L'image sismique révèle la présence au sud-ouest de Sumatra d'un mont sous-marin subducté haut de 3-4 km et large de 40 à 50 km, le plus profond jamais observé, enfoui jusqu'à 30 à 40 km à 160-190 km du front de la subduction. Bien qu'une part de ce massif puisse avoir été arraché, une partie significative a été emporté sous le manteau de l'avant arc. Ce mont sous-marin coïncide avec une zone d'un diamètre de 50 km, totalement dénuée de sismicité, suggérant que ce mont sous-marin est responsable de cette absence de sismicité.
Une libération excessive de fluides du mont sous-marin et des sédiments sus-jacents riches en fluides aurait serpenté le manteau de l'avant-arc, permettant un glissement du mont sous-marin sans aucune sismicité. La bathymétrie faible dans le sillage du massif, pourrait être due à l'érosion basale de la plaque supérieure par le mont et la subsidence succédant à son passage. Le passage du mont sous-marin en subduction, et l'érosion basale associée pourraient former un tunnel rempli de matériel arraché à la base de la plaque supérieure, ce qui augmenterait potentiellement la migration de fluides et aurait pour effet de diminuer le couplage des deux plaques dans le sillage du mont sous-marin. Ainsi le passage d'un mont sous-marin produirait une segmentation de la zone de subduction et réduirait la taille maximale possible des tremblements de terre.
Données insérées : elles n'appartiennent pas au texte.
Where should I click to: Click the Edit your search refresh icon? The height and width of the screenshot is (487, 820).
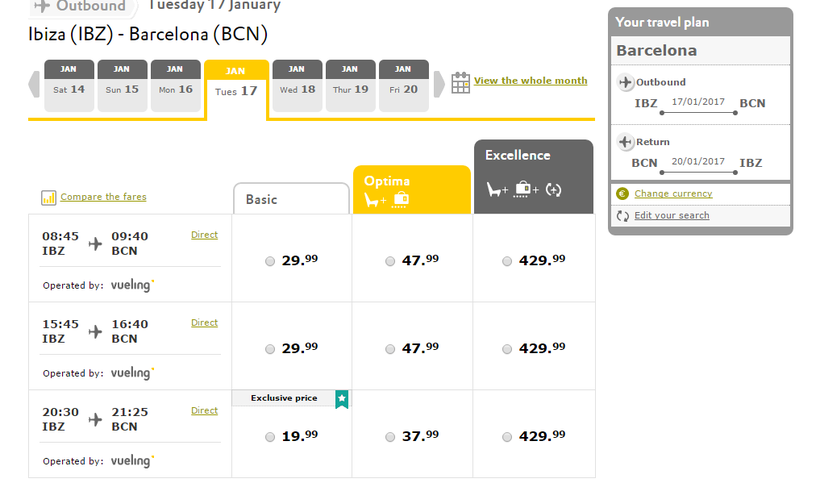(x=622, y=215)
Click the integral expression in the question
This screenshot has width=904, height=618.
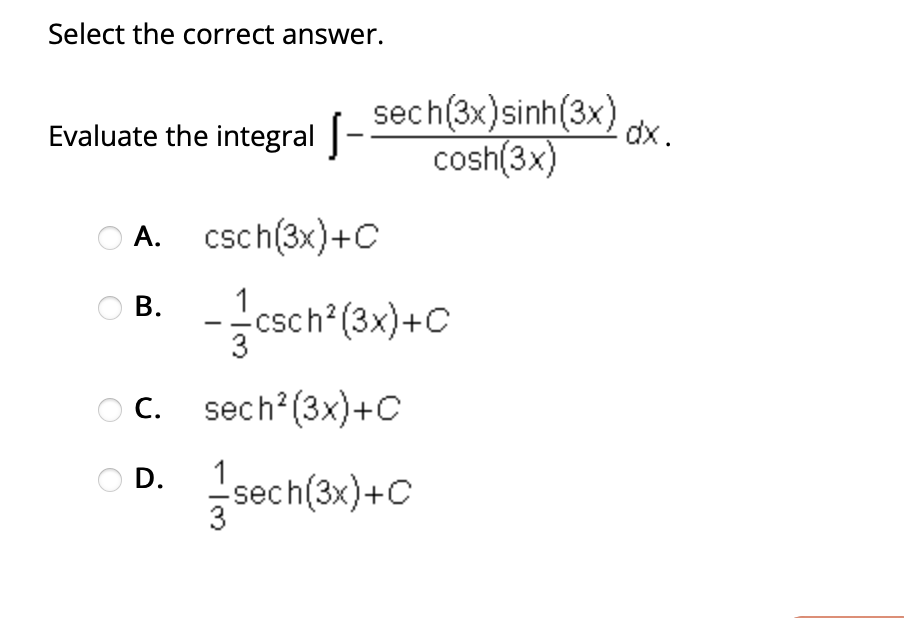coord(497,135)
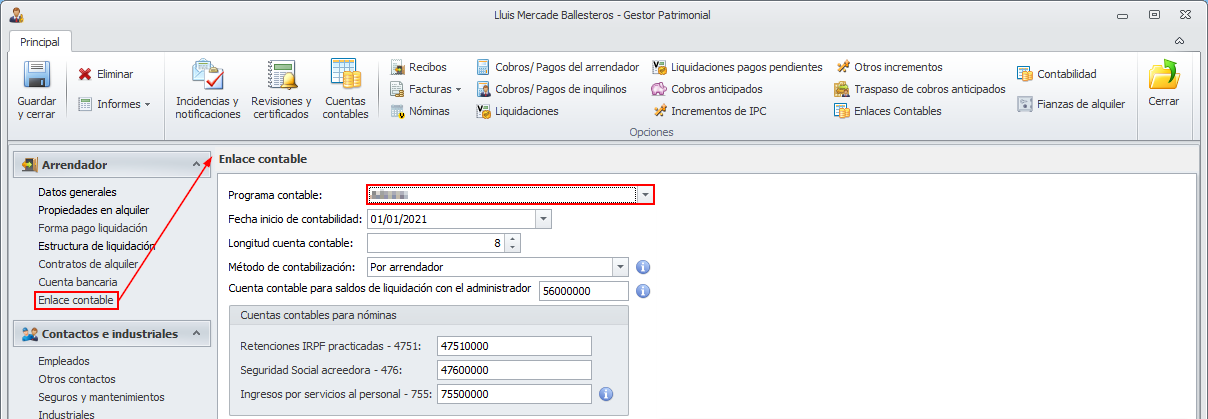The height and width of the screenshot is (419, 1208).
Task: Expand Fecha inicio de contabilidad date picker
Action: click(543, 219)
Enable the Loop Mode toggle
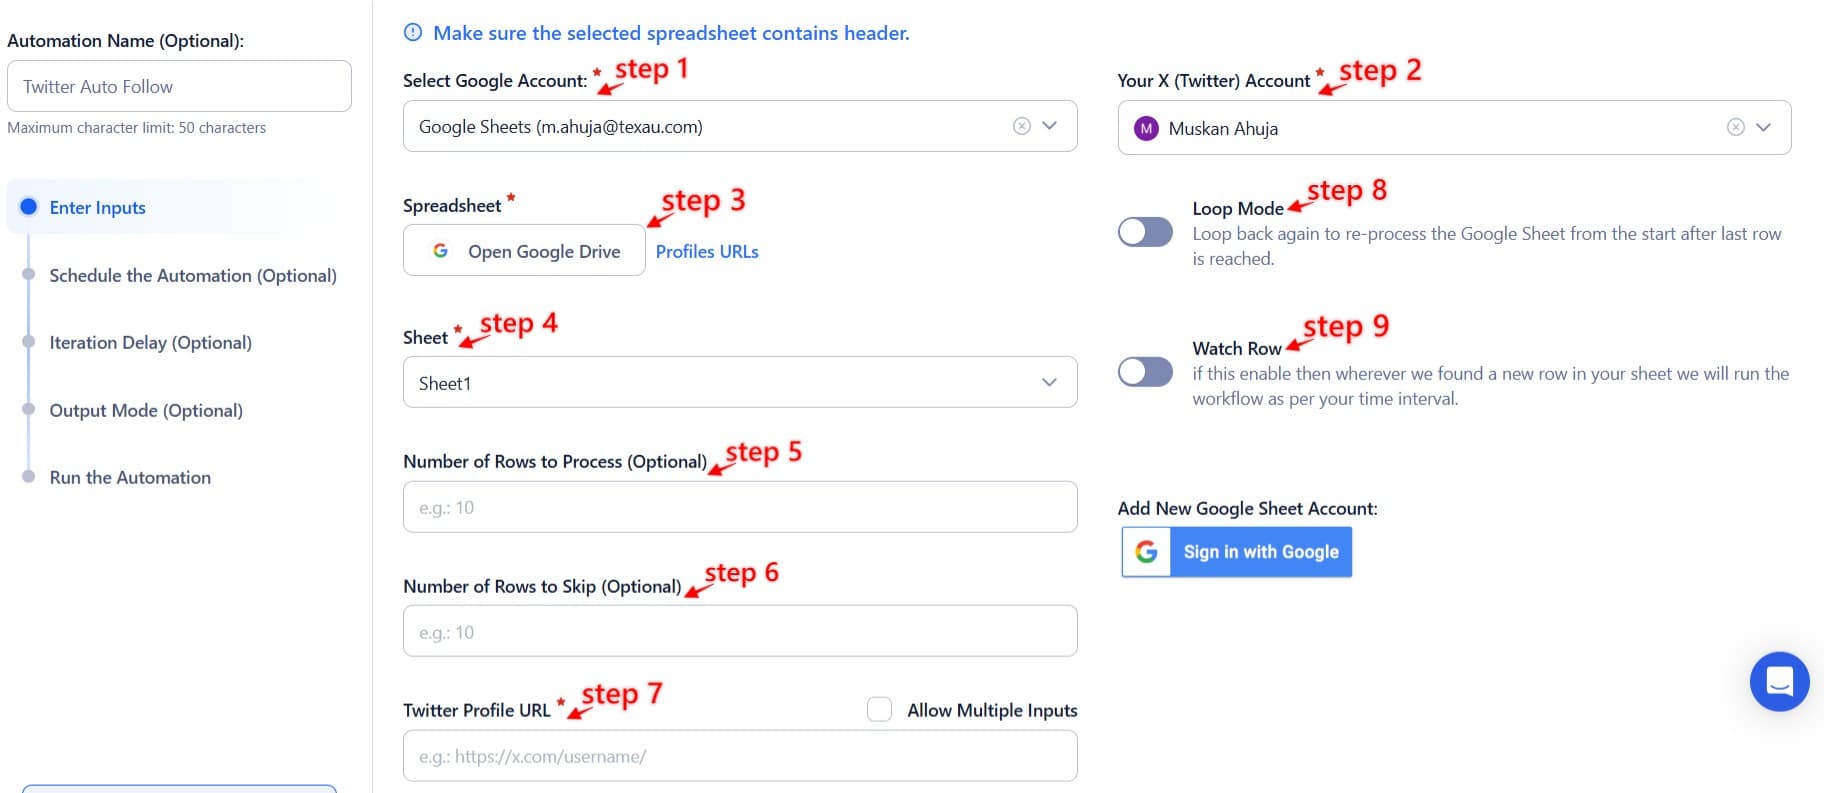This screenshot has height=793, width=1824. (1145, 232)
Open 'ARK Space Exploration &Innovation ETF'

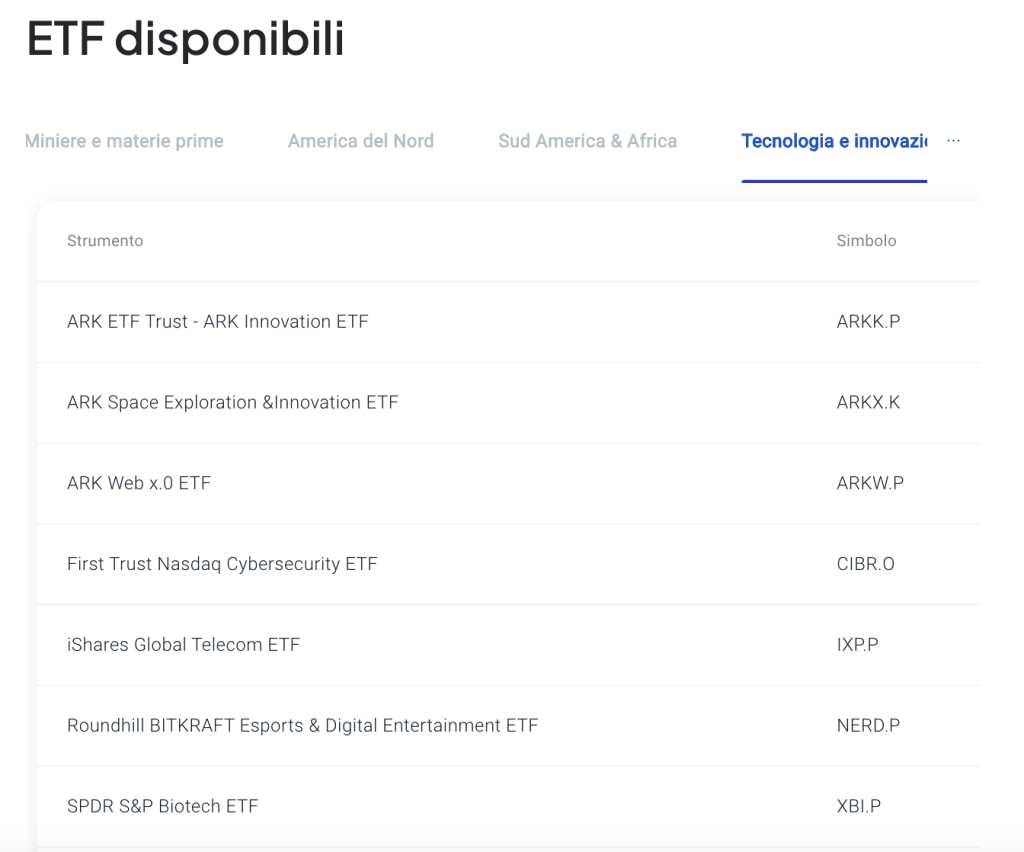click(x=232, y=402)
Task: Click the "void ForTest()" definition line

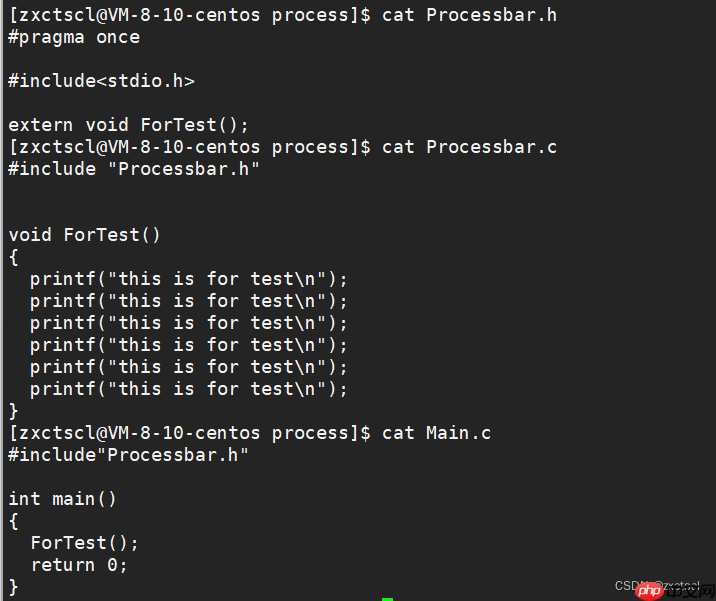Action: coord(85,235)
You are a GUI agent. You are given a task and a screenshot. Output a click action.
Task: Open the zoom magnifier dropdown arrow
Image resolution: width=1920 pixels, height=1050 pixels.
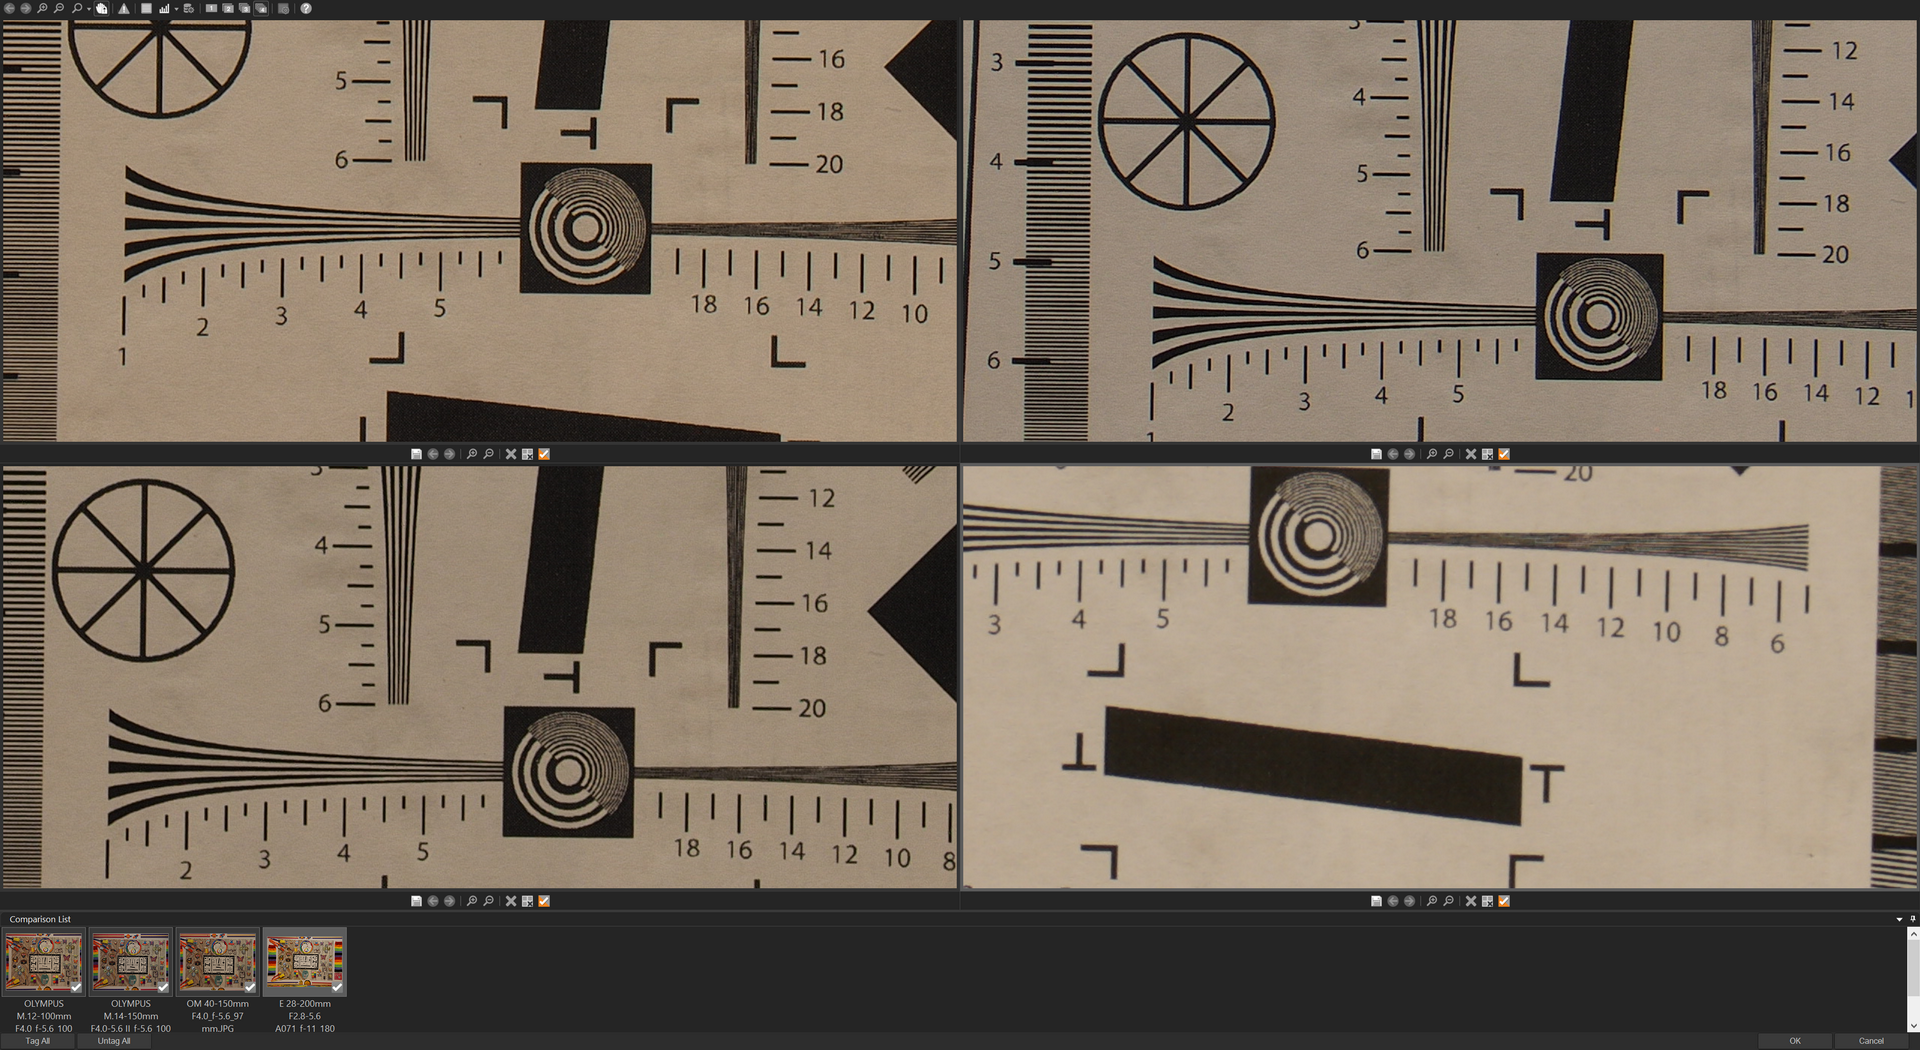pyautogui.click(x=88, y=9)
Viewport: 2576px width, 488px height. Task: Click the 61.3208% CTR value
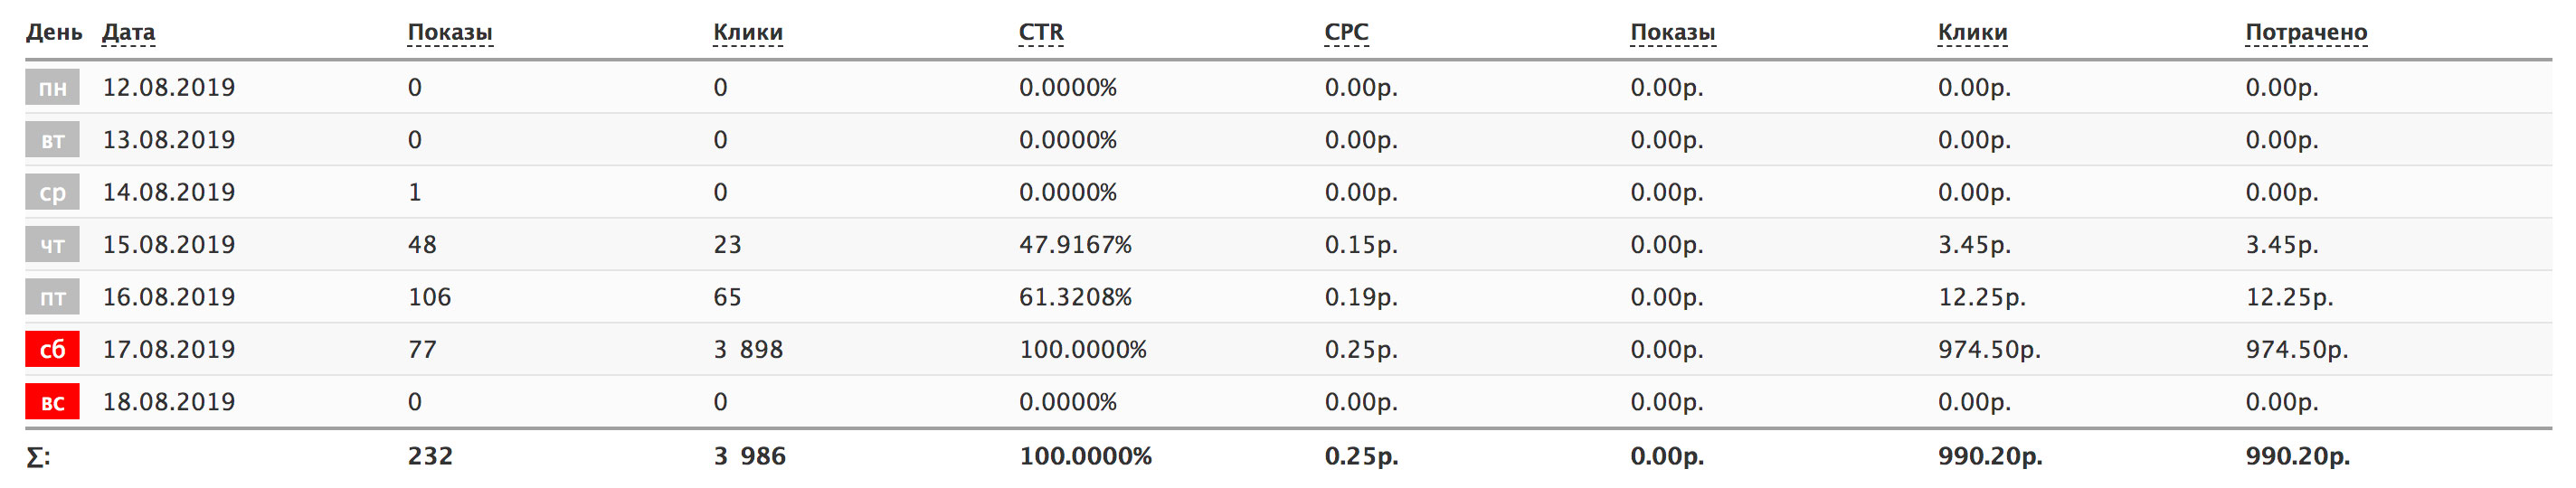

Ces résultats suggèrent qu'en l'absence d'images sismiques directes de monts sous-marins subductés et de données géodésiques, les gaps sismiques dans l'avant arc et les anomalies bathymétriques pourraient être utilisés pour identifier la trace d'objets géologiques subductés et par conséquent définir une segmentation de la zone de subduction, ce qui permettrait également d'estimer la taille maximale possible des séismes.